• Aim
Copy every line of each item below without any change.

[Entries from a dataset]

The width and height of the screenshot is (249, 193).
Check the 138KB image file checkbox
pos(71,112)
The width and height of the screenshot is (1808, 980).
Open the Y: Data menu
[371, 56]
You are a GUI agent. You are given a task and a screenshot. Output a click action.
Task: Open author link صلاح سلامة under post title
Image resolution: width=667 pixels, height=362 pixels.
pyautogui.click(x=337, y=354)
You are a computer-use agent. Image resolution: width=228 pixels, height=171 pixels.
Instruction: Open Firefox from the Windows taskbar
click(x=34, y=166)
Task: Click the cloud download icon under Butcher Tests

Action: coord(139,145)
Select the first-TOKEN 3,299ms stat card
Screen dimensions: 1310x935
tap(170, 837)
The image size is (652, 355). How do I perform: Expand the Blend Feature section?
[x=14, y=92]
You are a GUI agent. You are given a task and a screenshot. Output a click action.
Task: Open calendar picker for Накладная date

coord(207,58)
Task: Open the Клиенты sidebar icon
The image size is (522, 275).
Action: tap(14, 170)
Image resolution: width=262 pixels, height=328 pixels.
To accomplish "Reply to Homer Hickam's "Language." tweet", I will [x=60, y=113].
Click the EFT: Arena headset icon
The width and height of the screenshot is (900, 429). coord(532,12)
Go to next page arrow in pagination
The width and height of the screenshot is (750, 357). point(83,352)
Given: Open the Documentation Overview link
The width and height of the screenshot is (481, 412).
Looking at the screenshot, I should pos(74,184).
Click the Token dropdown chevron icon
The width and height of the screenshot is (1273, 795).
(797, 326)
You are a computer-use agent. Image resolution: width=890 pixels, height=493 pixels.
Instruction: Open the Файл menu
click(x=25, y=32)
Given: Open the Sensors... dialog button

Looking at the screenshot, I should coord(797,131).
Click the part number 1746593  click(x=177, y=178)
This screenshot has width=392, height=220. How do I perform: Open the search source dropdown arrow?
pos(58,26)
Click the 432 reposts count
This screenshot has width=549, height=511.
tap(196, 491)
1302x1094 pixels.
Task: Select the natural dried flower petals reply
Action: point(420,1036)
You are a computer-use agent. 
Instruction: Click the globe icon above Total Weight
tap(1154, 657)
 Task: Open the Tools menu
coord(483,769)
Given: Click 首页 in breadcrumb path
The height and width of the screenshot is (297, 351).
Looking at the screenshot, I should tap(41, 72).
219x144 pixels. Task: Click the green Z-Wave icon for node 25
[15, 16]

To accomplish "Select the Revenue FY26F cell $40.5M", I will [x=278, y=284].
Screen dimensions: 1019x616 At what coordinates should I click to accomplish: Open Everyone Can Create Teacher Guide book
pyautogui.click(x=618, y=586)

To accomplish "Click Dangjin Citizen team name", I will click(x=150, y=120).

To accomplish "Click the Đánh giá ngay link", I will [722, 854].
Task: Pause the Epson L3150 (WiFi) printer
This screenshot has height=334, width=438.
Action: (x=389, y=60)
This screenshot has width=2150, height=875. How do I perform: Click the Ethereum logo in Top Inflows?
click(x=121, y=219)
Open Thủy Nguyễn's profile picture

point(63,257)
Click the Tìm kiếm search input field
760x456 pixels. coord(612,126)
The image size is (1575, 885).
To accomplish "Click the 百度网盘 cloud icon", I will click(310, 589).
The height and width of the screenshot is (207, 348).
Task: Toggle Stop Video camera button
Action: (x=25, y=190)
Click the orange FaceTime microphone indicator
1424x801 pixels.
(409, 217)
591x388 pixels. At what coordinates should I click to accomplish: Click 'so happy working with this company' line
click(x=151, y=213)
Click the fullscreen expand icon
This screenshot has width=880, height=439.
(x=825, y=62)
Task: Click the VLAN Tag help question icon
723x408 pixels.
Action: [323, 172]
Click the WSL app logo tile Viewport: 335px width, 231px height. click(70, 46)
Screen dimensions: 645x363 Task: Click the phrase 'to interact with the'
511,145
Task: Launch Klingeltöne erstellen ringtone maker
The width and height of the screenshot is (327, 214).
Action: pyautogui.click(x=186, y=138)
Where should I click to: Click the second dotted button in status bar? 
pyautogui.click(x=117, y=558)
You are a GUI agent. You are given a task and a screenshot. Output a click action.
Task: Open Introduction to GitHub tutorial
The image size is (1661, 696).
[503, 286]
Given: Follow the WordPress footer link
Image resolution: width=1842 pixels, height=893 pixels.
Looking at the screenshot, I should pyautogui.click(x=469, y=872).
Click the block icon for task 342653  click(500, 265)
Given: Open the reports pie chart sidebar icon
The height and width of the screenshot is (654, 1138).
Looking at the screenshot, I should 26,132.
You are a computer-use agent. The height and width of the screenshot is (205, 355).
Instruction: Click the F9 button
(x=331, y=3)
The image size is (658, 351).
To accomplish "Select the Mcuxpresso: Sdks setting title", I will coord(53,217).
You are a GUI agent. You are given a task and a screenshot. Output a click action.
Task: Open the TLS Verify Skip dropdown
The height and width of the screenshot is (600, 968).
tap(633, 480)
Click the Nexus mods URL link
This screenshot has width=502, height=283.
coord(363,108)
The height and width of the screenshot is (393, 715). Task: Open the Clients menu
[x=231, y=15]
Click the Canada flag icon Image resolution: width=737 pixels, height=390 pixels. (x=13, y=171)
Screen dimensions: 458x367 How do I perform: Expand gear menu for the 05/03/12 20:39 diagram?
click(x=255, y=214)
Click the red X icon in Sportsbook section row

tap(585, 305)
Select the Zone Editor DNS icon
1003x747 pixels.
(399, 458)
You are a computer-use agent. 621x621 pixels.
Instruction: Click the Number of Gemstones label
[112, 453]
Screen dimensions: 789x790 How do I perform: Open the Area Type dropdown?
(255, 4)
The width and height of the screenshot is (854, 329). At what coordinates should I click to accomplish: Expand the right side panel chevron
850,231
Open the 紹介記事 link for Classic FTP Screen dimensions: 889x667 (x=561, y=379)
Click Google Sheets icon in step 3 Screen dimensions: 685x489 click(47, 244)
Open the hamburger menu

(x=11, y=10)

• Solution to the exercise
The width and height of the screenshot is (249, 193).
Check the 138KB image file checkbox
pos(71,112)
The width and height of the screenshot is (1808, 980).
Open the Y: Data menu
[371, 56]
You are a GUI agent. You are given a task and a screenshot. Output a click action.
Task: Open author link صلاح سلامة under post title
Image resolution: width=667 pixels, height=362 pixels.
pyautogui.click(x=337, y=354)
You are a computer-use agent. Image resolution: width=228 pixels, height=171 pixels.
Instruction: Open Firefox from the Windows taskbar
click(x=34, y=166)
Task: Click the cloud download icon under Butcher Tests

Action: coord(139,145)
Select the first-TOKEN 3,299ms stat card
Screen dimensions: 1310x935
tap(170, 837)
The image size is (652, 355). How do I perform: Expand the Blend Feature section?
[x=14, y=92]
You are a GUI agent. You are given a task and a screenshot. Output a click action.
Task: Open calendar picker for Накладная date

coord(207,58)
Task: Open the Клиенты sidebar icon
The image size is (522, 275).
Action: tap(14, 170)
Image resolution: width=262 pixels, height=328 pixels.
To accomplish "Reply to Homer Hickam's "Language." tweet", I will [x=60, y=113].
Click the EFT: Arena headset icon
The width and height of the screenshot is (900, 429). coord(532,12)
Go to next page arrow in pagination
The width and height of the screenshot is (750, 357). point(83,352)
Given: Open the Documentation Overview link
The width and height of the screenshot is (481, 412).
Looking at the screenshot, I should pos(74,184).
Click the Token dropdown chevron icon
The width and height of the screenshot is (1273, 795).
(797, 326)
You are a computer-use agent. Image resolution: width=890 pixels, height=493 pixels.
Instruction: Open the Файл menu
click(x=25, y=32)
Given: Open the Sensors... dialog button

Looking at the screenshot, I should coord(797,131).
Click the part number 1746593  click(x=177, y=178)
This screenshot has width=392, height=220. How do I perform: Open the search source dropdown arrow?
pos(58,26)
Click the 432 reposts count
This screenshot has width=549, height=511.
tap(196, 491)
1302x1094 pixels.
Task: Select the natural dried flower petals reply
Action: point(420,1036)
You are a computer-use agent. 
Instruction: Click the globe icon above Total Weight
tap(1154, 657)
 Task: Open the Tools menu
coord(483,769)
Given: Click 首页 in breadcrumb path
The height and width of the screenshot is (297, 351).
Looking at the screenshot, I should tap(41, 72).
219x144 pixels. Task: Click the green Z-Wave icon for node 25
[15, 16]

To accomplish "Select the Revenue FY26F cell $40.5M", I will [x=278, y=284].
Screen dimensions: 1019x616 At what coordinates should I click to accomplish: Open Everyone Can Create Teacher Guide book
pyautogui.click(x=618, y=586)

To accomplish "Click Dangjin Citizen team name", I will click(x=150, y=120).

To accomplish "Click the Đánh giá ngay link", I will [722, 854].
Task: Pause the Epson L3150 (WiFi) printer
This screenshot has height=334, width=438.
Action: (x=389, y=60)
This screenshot has width=2150, height=875. How do I perform: Click the Ethereum logo in Top Inflows?
click(x=121, y=219)
Open Thủy Nguyễn's profile picture

point(63,257)
Click the Tìm kiếm search input field
760x456 pixels. coord(612,126)
The image size is (1575, 885).
To accomplish "Click the 百度网盘 cloud icon", I will click(310, 589).
The height and width of the screenshot is (207, 348).
Task: Toggle Stop Video camera button
Action: (x=25, y=190)
Click the orange FaceTime microphone indicator
1424x801 pixels.
(409, 217)
591x388 pixels. At what coordinates should I click to accomplish: Click 'so happy working with this company' line
click(x=151, y=213)
Click the fullscreen expand icon
This screenshot has width=880, height=439.
(x=825, y=62)
Task: Click the VLAN Tag help question icon
723x408 pixels.
Action: [323, 172]
Click the WSL app logo tile Viewport: 335px width, 231px height. click(70, 46)
Screen dimensions: 645x363 Task: Click the phrase 'to interact with the'
511,145
Task: Launch Klingeltöne erstellen ringtone maker
The width and height of the screenshot is (327, 214).
Action: pyautogui.click(x=186, y=138)
Where should I click to: Click the second dotted button in status bar? 
pyautogui.click(x=117, y=558)
You are a GUI agent. You are given a task and a screenshot. Output a click action.
Task: Open Introduction to GitHub tutorial
The image size is (1661, 696).
[503, 286]
Given: Follow the WordPress footer link
Image resolution: width=1842 pixels, height=893 pixels.
Looking at the screenshot, I should pyautogui.click(x=469, y=872).
Click the block icon for task 342653  click(500, 265)
Given: Open the reports pie chart sidebar icon
The height and width of the screenshot is (654, 1138).
Looking at the screenshot, I should 26,132.
You are a computer-use agent. The height and width of the screenshot is (205, 355).
Instruction: Click the F9 button
(x=331, y=3)
The image size is (658, 351).
To accomplish "Select the Mcuxpresso: Sdks setting title", I will coord(53,217).
You are a GUI agent. You are given a task and a screenshot. Output a click action.
Task: Open the TLS Verify Skip dropdown
The height and width of the screenshot is (600, 968).
tap(633, 480)
Click the Nexus mods URL link
This screenshot has width=502, height=283.
coord(363,108)
The height and width of the screenshot is (393, 715). Task: Open the Clients menu
[x=231, y=15]
Click the Canada flag icon Image resolution: width=737 pixels, height=390 pixels. (x=13, y=171)
Screen dimensions: 458x367 How do I perform: Expand gear menu for the 05/03/12 20:39 diagram?
click(x=255, y=214)
Click the red X icon in Sportsbook section row

tap(585, 305)
Select the Zone Editor DNS icon
1003x747 pixels.
(399, 458)
You are a computer-use agent. 621x621 pixels.
Instruction: Click the Number of Gemstones label
[112, 453]
Screen dimensions: 789x790 How do I perform: Open the Area Type dropdown?
(255, 4)
The width and height of the screenshot is (854, 329). At what coordinates should I click to accomplish: Expand the right side panel chevron
850,231
Open the 紹介記事 link for Classic FTP Screen dimensions: 889x667 (x=561, y=379)
Click Google Sheets icon in step 3 Screen dimensions: 685x489 click(47, 244)
Open the hamburger menu

(x=11, y=10)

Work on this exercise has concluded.